Ags enjoy strongest start to year for hedge fund buying since 2012

This year began with the biggest swing positive in speculators’ positioning on agricultural commodities since 2012 – but it is not clear yet that this was driven by the sector’s improved long-term appeal to funds.

Managed money, a proxy for speculators, cut its net short position in futures and options in the top 13 US-traded agricultural commodities, from corn to cattle, by 54,001 contracts in the week to last Tuesday, analysis of data from the Commodity Futures Trading Commission regulator shows.

The shift, bar the strong start to 2012, represented the biggest swing net bullish in positioning to start a year on data going back to 2007.

And it came it continued talk of funds looking more favourable on commodities, and agricultural ones in particular, for reasons such as perceived undervaluation compared with equities, and expectations of rising inflation and dollar weakness.

‘Winterkill became a concern’

Among grains, Kansas City hard red winter wheat looks the biggest target of index fund buying, on relative terms, with buying equivalent to 3.6% of total open interest, on JP Morgan calculations.

And, indeed, the grain contract also saw a more positive trend of betting too by hedge funds, which cut their net short in Kansas City wheat futures and options by 5,461 lots in the latest week, from the record high set as of December 26.

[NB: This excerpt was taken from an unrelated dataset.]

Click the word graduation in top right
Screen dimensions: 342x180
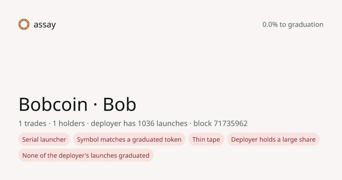[x=306, y=25]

The short-covering was also attributed to a worries over winter wheat crops in the US, where “a cold snap in the southern Plains drove managed money to cover shorts as crop winterkill became a concern”, Rabobank said.

Still, the trend was reflected more in Chicago-traded soft red winter wheat, the world’s benchmark wheat contract, in which hedge funds cut their net long by 17,557 contracts to 128,178 lots.

‘Brutal’ cold

In the livestock sector, a small increase in the net long in the latest week, of 1,048 contracts to 144,522 lots, reflected buying in lean hog futures and options, which more than offset selling in live cattle, and reflecting in part the impact of cold weather on meat supplies.

“Winter weather along all the eastern US was brutal,” said livestock analysts at Steiner Consulting.

“Regarding red meat animal harvest and processing, the pork industry has likely faced the biggest challenges given the location of some major packing plants in that [eastern] region.”

“Cattle slaughter in the impacted states is relatively limited, though transportation of beef to refill the marketing chain to consumers early in the new year has faced transportation issues.”